*The problem:*
Omit all pictures, then repeat the listing exactly.

*Study material:*
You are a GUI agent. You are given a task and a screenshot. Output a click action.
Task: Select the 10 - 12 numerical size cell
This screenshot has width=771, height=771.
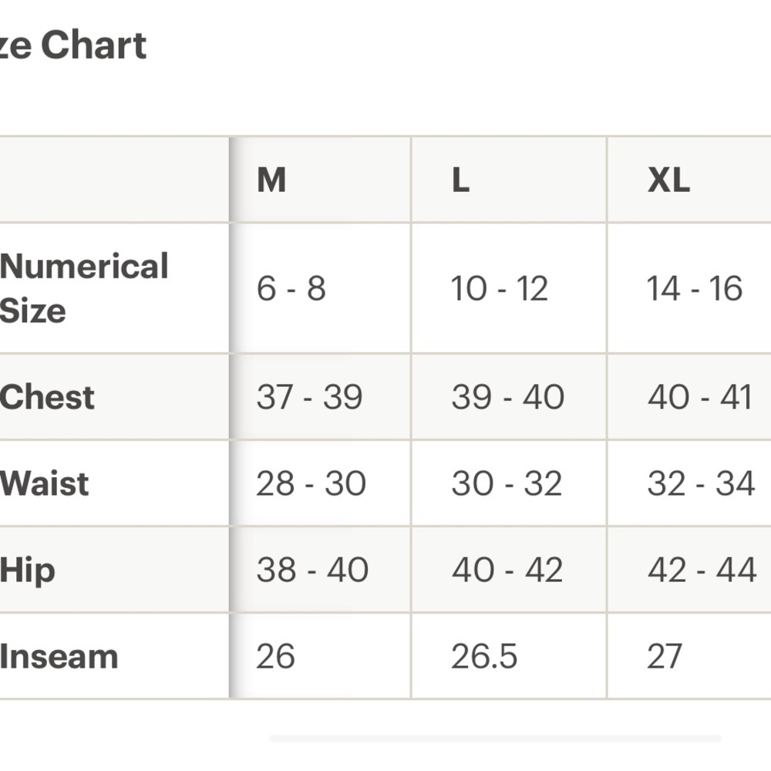point(500,288)
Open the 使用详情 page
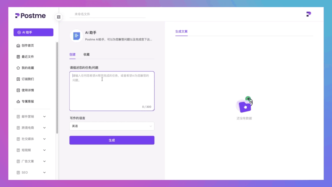 pos(27,90)
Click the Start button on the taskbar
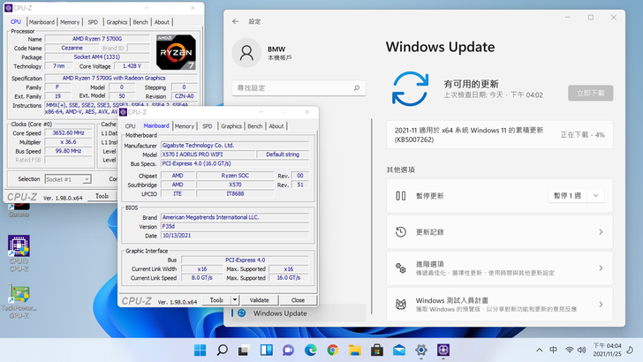 tap(200, 351)
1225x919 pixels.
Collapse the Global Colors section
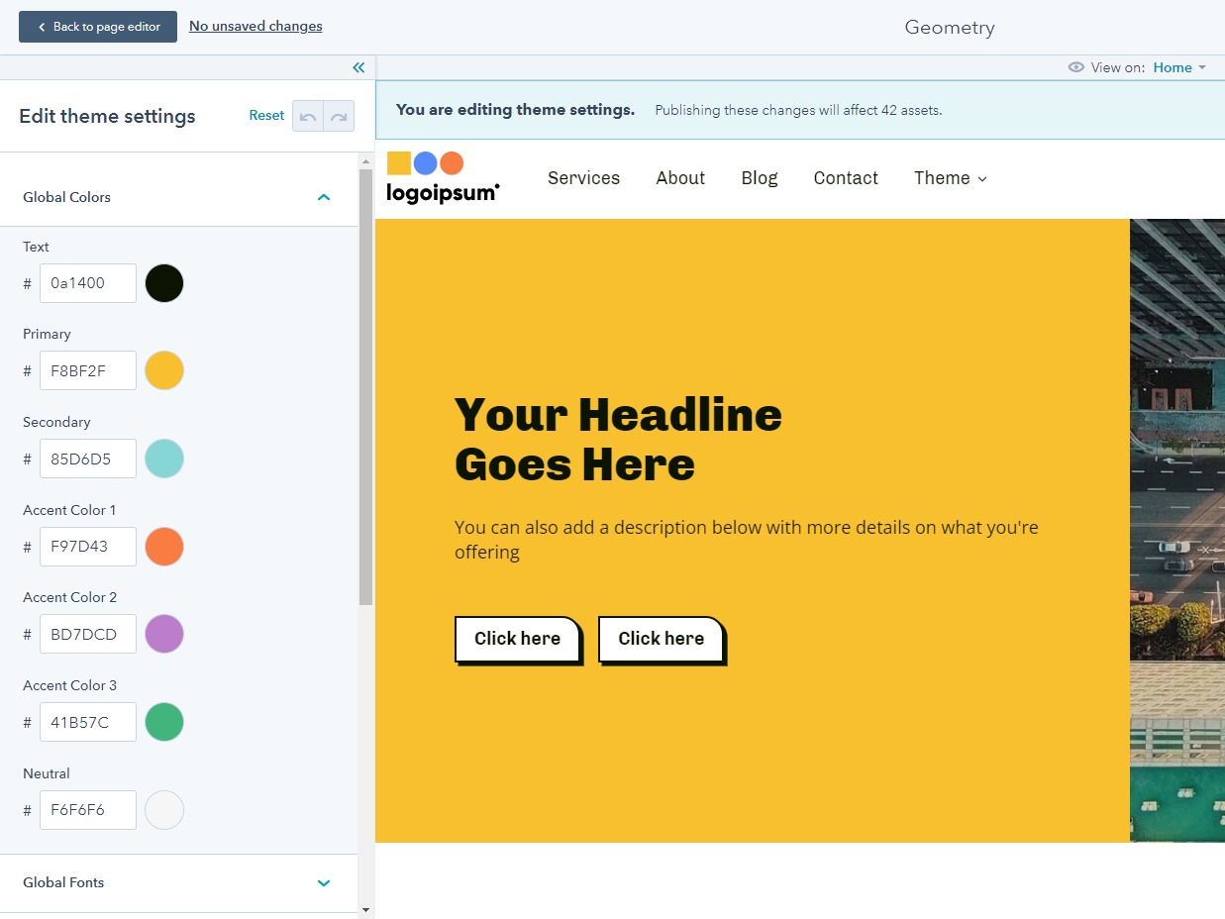(x=323, y=197)
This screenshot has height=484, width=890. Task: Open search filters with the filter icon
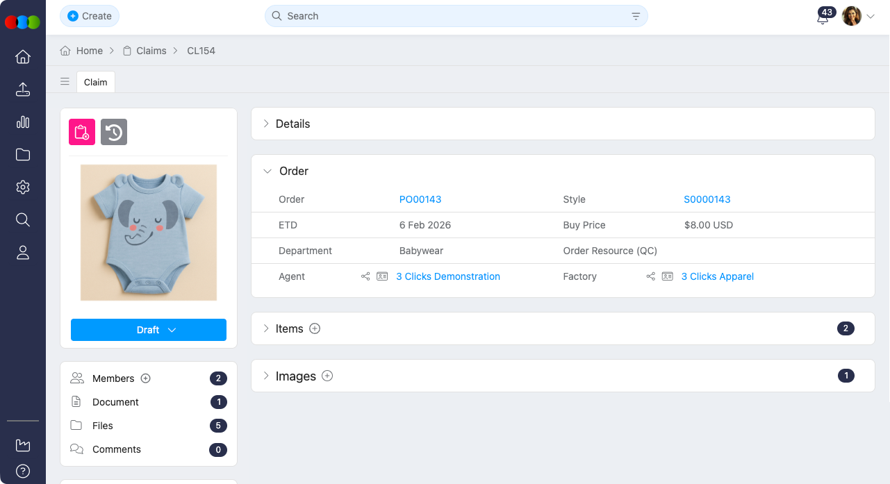pyautogui.click(x=635, y=15)
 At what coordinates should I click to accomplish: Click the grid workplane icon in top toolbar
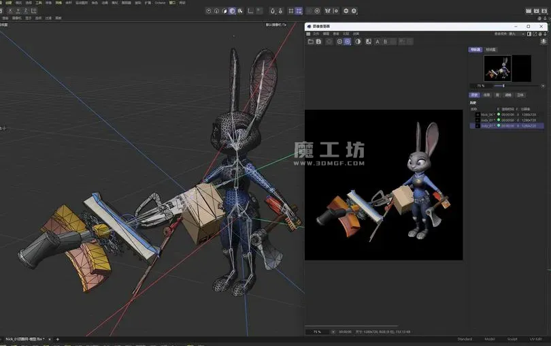point(292,11)
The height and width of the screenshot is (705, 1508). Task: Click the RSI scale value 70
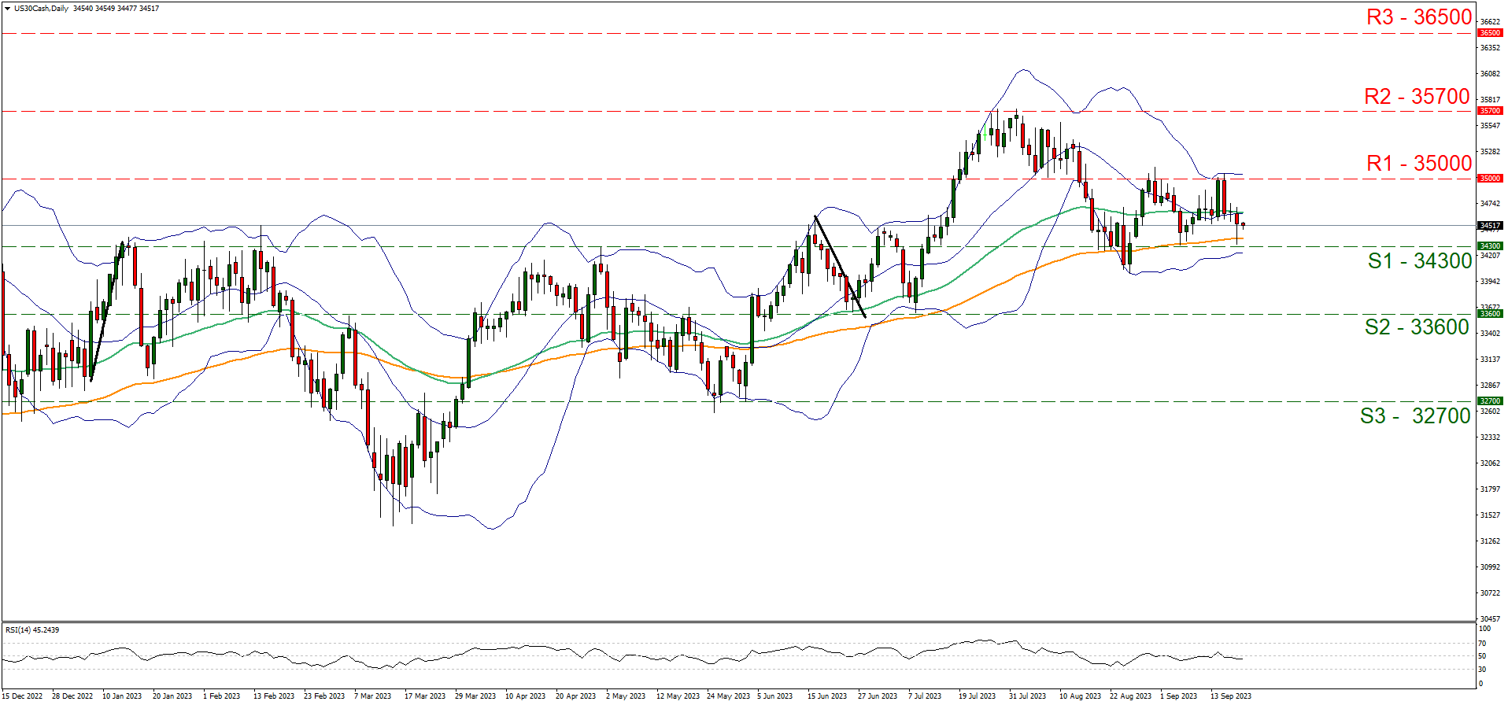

*Solution to this exercise:*
You are a GUI agent. You are given a task and a screenshot. Output a click action.
Task: Select the 10 - 12 numerical size cell
This screenshot has width=771, height=771.
point(500,288)
Open the 使用详情 page
 pos(27,90)
Click the Start button on the taskbar
 tap(200, 351)
1225x919 pixels.
Collapse the Global Colors section
(x=323, y=197)
This screenshot has height=484, width=890. Task: Open search filters with the filter icon
pyautogui.click(x=635, y=15)
 At what coordinates should I click to accomplish: Click the grid workplane icon in top toolbar
point(292,11)
The height and width of the screenshot is (705, 1508). Task: Click the RSI scale value 70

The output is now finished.